◆ Try it: Using the data below, copy each line that includes the word "computer".

(Records contained in a dataset)
------------------------------------
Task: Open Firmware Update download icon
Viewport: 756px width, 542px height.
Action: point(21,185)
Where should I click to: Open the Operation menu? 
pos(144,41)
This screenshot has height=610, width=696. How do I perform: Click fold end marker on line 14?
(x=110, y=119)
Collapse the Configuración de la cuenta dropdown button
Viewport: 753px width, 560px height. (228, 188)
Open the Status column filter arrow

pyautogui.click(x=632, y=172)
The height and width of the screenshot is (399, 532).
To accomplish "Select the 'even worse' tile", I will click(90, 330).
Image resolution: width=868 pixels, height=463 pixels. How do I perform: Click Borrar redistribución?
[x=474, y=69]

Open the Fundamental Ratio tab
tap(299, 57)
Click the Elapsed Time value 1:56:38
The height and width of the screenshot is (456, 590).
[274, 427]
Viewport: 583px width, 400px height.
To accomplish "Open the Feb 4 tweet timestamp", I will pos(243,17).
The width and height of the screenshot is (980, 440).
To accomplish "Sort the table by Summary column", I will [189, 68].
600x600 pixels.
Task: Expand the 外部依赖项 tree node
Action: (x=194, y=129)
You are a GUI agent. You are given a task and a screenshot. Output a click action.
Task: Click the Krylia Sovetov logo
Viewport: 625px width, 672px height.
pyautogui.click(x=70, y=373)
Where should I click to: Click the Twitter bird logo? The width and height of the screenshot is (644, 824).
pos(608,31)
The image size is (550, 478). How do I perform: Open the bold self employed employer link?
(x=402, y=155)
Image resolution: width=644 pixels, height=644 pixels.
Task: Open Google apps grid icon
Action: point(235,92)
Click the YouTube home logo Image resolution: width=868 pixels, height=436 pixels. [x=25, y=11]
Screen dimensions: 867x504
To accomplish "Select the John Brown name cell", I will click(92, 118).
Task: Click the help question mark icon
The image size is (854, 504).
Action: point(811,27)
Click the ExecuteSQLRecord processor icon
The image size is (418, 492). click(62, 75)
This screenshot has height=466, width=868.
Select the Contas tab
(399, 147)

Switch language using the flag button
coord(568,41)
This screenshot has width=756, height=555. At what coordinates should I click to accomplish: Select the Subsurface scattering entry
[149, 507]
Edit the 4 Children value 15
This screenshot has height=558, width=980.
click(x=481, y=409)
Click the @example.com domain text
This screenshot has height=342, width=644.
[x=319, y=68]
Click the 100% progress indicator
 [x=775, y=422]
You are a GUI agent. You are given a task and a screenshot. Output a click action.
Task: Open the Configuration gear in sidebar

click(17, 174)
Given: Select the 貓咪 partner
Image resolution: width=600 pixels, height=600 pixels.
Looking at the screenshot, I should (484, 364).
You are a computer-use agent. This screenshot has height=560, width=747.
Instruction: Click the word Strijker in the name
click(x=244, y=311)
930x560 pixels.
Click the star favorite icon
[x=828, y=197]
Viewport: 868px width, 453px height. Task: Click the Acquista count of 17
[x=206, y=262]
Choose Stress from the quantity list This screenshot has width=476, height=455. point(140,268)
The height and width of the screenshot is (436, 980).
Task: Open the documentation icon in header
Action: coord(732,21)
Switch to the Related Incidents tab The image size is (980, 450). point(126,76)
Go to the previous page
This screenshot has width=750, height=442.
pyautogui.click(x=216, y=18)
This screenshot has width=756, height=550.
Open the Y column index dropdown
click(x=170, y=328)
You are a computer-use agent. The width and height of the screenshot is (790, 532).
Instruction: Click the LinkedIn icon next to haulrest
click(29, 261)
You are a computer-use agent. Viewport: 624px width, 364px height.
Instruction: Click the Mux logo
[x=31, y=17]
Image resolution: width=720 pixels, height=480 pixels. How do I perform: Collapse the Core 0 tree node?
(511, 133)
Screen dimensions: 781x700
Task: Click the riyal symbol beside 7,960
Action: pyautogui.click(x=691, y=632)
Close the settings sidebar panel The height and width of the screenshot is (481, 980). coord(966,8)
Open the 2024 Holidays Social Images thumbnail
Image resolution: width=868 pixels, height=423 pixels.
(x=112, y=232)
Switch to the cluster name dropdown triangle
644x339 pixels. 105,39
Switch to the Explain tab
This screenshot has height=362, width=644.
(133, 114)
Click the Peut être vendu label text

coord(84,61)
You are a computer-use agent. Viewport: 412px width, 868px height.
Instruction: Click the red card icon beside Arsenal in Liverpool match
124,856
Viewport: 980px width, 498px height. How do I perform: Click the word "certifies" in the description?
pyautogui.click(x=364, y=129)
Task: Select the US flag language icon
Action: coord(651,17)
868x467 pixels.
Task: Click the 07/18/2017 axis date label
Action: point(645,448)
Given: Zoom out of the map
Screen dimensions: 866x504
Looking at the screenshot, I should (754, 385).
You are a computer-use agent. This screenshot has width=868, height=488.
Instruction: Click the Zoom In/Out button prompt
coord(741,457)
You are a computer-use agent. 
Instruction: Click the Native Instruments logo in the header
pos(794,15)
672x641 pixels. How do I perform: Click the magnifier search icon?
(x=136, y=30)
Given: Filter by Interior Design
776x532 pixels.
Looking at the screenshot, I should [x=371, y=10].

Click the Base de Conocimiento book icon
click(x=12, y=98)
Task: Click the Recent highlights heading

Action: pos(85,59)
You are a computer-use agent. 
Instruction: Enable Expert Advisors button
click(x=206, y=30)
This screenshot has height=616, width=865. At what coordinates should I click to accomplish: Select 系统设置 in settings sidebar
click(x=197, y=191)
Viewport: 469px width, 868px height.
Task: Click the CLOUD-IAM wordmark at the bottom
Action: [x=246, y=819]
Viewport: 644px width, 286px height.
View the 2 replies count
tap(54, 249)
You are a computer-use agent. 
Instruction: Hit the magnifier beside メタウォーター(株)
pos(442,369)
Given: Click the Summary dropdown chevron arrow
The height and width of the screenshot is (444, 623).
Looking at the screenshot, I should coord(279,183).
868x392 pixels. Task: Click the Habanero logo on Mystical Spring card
------------------------------------
◆ Exercise answer:
You are a computer-use agent. This screenshot has height=560, width=747.
You are a computer-use agent. The width and height of the screenshot is (790, 532).
You are a computer-use agent. Viewport: 624px width, 364px height.
You are a computer-use agent. Viewport: 412px width, 868px height.
You are a computer-use agent. This screenshot has width=868, height=488.
You are a computer-use agent. 
You are a computer-use agent. 
You are a computer-use agent. 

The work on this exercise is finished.